[TO BE DONE]:
a) Output the passage of the Hot 100 archive notebook starting at "# find most" and ending at "chart = billboard.ChartData(chart_type, date=chart_date)", copied word for word.
b) Translate this sentence from the Hot 100 archive notebook into Spanish: "However, there is a rate limit on requests to the billboard site."

## Build Hot 100 archive

Idea of this notebook is to build an archive of the Hot 100 from the the current date to the oldest date __1958-08-02__.

However, there is a rate limit on requests to the billboard site. I've had it time out after 10 requests, but I've also had it time out after one if I've run other requests recently. 

For each chart, we have `chart.previousDate` to work with, which allows us to walk back in time. The loop works like this:

- Open our file
- check for the oldest date
- Find the next oldest chart
- Start a loop and counter and write the results of that week's chart
- Set the chart date to the next oldest date
- Wait a time interval
- Check the loop and go again or stop

This doesn't completely solve the rate limit, but does pretty well at 10 seconds a week.


In [1]:
import billboard
from datetime import datetime, timedelta, date
import os
import pandas as pd
import time

## Settings

In [12]:
outfilename = '../data/hot-100-new.csv'
chart_type = 'hot-100'
headers = 'date,title,artist,current,previous,peak,weeks\n'

## Create the file

In [3]:
file_exists = os.path.exists(outfilename)

# checks if file exists and writes if not
if file_exists != True:
    with open(outfilename, 'a') as outputfile:
        outputfile.write(headers)
        print("File created with header")
# checks if file empty and writes header if not
else:
    file_empty = os.stat(outfilename).st_size == 0
    if file_empty:
        with open(outfilename, 'a') as outputfile:
            outputfile.write(headers)
            print("Added header")
    else:
        print("File has data")

File has data


## Chart loop

This is currently set to grab one year at a time. There is a pause of 10 seconds after each request to avoid a rate limit on scraping. To change the number of weeks grabbed in the loop, update the `counter` variable.

In [13]:
# read in file
top_100 = pd.read_csv(outfilename)

# set the counter
counter = 5

# set the time intervval
timer_interval = 5

# find most oldest week in output
oldest_date = top_100.date.min()
print(oldest_date)

# set up write
chart_date = oldest_date
chart = billboard.ChartData(chart_type, date=chart_date)
chart = billboard.ChartData(chart_type, str(chart.previousDate))

with open(outfilename, 'a') as outputfile:
    start_time = time.time()
    for i in range (1,counter+1):
        for position in range (0,100):
            song = chart[position]
            line_out = str(chart.date) + ',' + '"' + song.title + '"' + ',' + '"' \
            + song.artist + '"' + ','  + str(song.rank) + ',' + str(song.lastPos) \
            + ',' + str(song.peakPos) + ',' + str(song.weeks) + '\n'
            with open(outfilename, 'a') as outputfile:
                outputfile.write(line_out)
        print(chart.date + ": " + str(chart[0]))
        chart = billboard.ChartData(chart_type, str(chart.previousDate))
        time.sleep(timer_interval)
    print('done')
outputfile.close()

2019-04-06
2019-03-30: '7 Rings' by Ariana Grande
2019-03-23: '7 Rings' by Ariana Grande
2019-03-16: 'Sucker' by Jonas Brothers
2019-03-09: 'Shallow' by Lady Gaga & Bradley Cooper
2019-03-02: '7 Rings' by Ariana Grande
done


## Some testing

This checks the bottom of the file to make sure there are 100 entries for each week.

In [None]:
chart_peek = pd.read_csv(outfilename)

grouped = chart_peek.groupby(['date']).count().sort_values('date', ascending=False)

grouped.tail(10)

[ENTRIES SHOWN]:

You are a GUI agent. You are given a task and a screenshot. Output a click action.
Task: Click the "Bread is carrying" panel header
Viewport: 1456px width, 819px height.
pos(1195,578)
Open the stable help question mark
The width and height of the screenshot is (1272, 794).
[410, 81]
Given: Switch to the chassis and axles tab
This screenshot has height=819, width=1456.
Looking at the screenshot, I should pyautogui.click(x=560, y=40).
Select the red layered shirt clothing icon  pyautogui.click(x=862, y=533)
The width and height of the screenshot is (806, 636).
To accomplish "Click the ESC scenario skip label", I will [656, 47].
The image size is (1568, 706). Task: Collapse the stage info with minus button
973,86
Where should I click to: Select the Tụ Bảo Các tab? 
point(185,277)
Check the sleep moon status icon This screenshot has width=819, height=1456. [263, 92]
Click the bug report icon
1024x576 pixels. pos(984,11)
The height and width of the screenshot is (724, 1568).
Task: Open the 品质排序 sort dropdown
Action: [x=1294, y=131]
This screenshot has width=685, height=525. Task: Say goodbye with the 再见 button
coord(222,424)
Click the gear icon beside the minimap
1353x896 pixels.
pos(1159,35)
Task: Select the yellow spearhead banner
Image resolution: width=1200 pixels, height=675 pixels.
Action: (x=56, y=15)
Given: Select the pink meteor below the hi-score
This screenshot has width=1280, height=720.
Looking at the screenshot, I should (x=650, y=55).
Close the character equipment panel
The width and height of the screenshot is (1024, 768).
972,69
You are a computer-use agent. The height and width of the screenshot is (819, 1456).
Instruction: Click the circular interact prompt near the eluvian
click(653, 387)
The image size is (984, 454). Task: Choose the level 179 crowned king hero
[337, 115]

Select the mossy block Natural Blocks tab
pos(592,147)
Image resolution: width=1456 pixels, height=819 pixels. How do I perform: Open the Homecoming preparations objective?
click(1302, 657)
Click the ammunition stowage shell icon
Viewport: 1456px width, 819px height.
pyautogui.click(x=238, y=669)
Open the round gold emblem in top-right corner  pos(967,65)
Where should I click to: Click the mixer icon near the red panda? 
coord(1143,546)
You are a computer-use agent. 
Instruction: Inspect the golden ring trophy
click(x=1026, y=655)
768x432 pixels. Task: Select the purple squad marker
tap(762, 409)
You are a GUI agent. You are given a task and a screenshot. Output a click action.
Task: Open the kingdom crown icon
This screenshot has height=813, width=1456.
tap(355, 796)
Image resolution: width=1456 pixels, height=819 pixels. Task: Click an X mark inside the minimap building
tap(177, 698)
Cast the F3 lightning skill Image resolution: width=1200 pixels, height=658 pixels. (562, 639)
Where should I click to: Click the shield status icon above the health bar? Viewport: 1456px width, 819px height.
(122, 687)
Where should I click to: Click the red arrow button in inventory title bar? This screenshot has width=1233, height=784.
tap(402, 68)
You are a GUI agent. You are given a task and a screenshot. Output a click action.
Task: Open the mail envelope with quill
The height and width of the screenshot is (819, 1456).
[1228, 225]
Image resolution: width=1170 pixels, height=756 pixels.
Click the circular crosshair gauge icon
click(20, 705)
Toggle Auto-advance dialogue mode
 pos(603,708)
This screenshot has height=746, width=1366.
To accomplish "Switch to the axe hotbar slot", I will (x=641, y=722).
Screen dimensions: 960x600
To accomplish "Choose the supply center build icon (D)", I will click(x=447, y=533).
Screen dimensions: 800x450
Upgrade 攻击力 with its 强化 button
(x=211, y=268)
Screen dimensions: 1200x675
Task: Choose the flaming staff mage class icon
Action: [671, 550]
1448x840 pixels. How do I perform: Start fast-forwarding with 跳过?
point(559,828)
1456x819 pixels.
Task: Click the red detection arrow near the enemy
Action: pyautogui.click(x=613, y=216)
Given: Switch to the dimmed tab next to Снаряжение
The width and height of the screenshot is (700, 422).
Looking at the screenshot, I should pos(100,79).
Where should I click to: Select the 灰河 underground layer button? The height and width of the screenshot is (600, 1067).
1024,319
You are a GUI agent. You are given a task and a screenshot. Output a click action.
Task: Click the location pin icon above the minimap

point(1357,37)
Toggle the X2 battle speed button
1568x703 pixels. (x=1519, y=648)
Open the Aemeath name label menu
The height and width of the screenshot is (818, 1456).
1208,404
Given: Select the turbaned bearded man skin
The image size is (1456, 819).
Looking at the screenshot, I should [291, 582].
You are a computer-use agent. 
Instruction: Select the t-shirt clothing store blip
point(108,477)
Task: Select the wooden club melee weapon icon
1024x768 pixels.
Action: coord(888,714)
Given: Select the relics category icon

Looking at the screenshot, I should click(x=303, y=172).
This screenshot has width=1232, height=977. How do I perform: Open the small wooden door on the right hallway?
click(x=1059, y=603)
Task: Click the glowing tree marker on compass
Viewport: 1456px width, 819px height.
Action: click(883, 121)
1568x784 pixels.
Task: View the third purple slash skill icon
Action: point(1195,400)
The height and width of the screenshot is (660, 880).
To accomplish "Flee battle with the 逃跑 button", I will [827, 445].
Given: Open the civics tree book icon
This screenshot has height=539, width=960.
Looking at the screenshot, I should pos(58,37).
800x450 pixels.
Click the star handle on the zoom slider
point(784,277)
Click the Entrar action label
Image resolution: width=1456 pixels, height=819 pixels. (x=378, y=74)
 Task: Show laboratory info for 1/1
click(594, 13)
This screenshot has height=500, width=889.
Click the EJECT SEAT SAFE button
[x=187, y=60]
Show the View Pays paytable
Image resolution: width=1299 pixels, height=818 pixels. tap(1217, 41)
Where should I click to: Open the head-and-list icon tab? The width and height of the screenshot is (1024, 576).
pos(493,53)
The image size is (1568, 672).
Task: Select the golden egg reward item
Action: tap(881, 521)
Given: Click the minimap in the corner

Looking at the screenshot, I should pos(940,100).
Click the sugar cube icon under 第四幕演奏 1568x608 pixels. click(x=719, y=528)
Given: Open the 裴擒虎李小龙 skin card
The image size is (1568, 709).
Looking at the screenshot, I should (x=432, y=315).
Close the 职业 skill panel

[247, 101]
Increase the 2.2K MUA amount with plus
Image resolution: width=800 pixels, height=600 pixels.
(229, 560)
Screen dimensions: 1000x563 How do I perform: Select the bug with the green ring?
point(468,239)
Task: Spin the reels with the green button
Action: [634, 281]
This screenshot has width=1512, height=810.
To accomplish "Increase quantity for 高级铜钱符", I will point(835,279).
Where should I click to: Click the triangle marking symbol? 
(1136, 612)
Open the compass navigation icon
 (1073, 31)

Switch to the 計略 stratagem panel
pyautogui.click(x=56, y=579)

[TASK-BY-TASK ANSWERS]:
a)
# find most oldest week in output
oldest_date = top_100.date.min()
print(oldest_date)

# set up write
chart_date = oldest_date
chart = billboard.ChartData(chart_type, date=chart_date)

b) Sin embargo, existe un límite de frecuencia para las solicitudes al sitio de billboard.